▶ _The task_
For the listing below, give the number of lines that include "color" and add nothing to it.

▶ _Study material_
--- START ---
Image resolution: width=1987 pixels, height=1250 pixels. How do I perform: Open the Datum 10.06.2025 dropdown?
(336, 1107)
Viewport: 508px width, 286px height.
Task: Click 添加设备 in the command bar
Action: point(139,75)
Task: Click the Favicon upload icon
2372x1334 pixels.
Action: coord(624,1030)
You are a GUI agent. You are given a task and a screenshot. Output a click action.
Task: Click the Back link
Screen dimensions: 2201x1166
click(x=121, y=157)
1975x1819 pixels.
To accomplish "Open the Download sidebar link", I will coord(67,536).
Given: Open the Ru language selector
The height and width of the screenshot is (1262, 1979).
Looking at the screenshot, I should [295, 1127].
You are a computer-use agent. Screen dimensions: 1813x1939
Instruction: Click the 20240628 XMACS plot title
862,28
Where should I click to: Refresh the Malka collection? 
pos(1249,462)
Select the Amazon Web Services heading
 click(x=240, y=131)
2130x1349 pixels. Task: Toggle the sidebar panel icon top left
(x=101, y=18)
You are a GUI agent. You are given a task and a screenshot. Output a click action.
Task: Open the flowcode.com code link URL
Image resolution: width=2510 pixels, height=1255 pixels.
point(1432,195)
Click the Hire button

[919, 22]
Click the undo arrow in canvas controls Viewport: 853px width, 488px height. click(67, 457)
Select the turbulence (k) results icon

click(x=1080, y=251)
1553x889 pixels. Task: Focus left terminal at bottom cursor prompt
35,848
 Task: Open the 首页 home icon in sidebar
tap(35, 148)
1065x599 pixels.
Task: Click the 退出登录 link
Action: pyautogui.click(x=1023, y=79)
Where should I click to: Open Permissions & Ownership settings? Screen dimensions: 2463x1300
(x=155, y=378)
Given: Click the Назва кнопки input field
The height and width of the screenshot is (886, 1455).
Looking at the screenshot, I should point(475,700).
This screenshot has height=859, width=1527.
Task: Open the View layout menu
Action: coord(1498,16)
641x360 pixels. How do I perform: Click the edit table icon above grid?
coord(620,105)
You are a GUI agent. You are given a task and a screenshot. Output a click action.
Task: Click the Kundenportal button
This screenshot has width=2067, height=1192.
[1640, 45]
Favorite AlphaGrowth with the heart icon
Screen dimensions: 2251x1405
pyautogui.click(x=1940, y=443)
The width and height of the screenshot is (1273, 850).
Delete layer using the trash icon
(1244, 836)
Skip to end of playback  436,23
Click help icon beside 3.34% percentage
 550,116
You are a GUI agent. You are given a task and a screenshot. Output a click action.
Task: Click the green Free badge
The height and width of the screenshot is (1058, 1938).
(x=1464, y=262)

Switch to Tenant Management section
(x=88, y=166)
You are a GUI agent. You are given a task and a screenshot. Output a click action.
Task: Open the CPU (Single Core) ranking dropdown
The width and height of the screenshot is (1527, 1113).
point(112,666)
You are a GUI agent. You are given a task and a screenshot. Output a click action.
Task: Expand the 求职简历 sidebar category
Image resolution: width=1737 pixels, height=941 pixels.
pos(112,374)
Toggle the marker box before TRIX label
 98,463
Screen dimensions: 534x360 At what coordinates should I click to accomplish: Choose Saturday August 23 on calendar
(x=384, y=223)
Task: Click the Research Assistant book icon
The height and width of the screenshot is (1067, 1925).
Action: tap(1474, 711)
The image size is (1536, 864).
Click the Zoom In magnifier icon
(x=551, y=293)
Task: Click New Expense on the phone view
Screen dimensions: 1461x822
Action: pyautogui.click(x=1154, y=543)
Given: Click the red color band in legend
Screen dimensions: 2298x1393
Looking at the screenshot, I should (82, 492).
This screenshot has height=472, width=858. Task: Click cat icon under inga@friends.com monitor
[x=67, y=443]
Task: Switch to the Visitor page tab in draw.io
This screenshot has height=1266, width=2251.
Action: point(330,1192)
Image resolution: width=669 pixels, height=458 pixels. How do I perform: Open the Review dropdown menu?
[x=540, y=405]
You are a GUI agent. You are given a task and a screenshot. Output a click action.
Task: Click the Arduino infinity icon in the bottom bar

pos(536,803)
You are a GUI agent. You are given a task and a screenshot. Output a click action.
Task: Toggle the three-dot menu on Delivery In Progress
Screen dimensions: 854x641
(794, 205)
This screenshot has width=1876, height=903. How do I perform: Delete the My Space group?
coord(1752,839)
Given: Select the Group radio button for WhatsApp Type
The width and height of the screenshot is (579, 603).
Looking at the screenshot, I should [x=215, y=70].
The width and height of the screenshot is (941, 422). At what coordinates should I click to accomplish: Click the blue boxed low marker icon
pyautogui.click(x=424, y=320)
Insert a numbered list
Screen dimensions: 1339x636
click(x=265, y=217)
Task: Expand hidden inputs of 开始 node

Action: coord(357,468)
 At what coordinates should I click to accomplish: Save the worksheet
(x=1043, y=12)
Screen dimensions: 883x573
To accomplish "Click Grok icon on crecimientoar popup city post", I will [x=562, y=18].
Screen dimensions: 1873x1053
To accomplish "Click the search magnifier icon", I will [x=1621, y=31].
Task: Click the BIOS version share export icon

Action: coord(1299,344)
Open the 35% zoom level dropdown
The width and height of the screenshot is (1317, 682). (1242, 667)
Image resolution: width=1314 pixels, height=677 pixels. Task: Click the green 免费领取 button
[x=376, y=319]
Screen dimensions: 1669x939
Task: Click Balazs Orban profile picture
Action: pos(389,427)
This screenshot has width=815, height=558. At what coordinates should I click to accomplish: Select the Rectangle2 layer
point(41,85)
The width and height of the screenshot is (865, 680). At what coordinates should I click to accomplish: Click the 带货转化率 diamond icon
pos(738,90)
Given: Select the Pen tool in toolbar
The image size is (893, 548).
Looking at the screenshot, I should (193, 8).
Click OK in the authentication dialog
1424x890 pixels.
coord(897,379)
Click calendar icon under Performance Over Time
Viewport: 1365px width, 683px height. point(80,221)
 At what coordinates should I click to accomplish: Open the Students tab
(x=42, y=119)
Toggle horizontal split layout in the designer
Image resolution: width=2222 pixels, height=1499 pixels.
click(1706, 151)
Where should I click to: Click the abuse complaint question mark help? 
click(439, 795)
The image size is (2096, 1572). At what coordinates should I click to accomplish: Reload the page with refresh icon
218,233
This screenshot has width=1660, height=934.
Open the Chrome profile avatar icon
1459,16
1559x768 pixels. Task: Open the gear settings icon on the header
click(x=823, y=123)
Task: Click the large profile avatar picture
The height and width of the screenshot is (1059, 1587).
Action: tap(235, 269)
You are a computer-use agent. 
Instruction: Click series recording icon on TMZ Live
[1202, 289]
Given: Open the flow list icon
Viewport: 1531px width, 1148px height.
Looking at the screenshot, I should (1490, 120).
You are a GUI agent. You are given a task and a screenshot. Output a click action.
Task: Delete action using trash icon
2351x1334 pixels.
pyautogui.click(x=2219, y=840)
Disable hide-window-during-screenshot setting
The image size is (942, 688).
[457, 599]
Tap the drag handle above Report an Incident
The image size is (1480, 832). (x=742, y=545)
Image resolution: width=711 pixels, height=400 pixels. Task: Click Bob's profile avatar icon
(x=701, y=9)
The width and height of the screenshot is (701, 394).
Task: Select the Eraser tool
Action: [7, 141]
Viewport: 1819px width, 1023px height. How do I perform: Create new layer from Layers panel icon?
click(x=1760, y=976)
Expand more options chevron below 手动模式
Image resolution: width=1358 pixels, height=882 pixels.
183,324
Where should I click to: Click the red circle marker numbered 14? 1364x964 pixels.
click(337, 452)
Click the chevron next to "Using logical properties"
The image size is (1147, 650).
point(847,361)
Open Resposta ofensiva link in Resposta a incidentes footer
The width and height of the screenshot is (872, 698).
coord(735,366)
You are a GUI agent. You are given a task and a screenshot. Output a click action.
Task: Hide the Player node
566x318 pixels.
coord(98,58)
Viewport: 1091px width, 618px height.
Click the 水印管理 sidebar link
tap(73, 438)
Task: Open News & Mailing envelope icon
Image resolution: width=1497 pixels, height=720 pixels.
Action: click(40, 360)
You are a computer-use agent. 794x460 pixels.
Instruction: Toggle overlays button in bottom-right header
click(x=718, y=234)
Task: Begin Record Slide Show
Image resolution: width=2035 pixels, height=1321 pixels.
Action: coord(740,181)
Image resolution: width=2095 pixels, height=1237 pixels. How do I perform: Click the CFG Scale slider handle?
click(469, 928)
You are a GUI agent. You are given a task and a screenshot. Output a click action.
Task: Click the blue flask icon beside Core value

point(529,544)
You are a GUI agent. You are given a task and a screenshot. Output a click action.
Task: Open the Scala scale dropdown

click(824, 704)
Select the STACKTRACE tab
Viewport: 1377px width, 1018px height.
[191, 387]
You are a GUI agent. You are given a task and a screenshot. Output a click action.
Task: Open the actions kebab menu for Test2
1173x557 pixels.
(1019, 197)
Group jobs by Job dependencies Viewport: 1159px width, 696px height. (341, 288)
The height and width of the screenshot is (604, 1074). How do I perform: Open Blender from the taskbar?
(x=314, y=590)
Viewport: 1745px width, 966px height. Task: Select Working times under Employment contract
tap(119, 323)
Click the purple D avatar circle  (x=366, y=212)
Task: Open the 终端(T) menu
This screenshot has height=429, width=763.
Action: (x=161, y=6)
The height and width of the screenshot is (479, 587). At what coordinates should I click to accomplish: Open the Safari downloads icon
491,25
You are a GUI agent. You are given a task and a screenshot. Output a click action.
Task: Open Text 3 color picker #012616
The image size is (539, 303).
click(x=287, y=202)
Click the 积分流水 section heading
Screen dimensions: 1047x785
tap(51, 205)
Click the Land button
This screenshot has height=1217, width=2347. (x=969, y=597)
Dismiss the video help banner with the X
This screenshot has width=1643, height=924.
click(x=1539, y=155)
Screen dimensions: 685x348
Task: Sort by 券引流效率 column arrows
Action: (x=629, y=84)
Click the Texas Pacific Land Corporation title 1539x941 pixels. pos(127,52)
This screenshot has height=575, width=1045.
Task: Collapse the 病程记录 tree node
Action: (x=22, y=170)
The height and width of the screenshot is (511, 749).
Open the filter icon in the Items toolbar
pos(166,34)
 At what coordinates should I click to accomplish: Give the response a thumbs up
--- END ---
▶ _Reply to the task_
2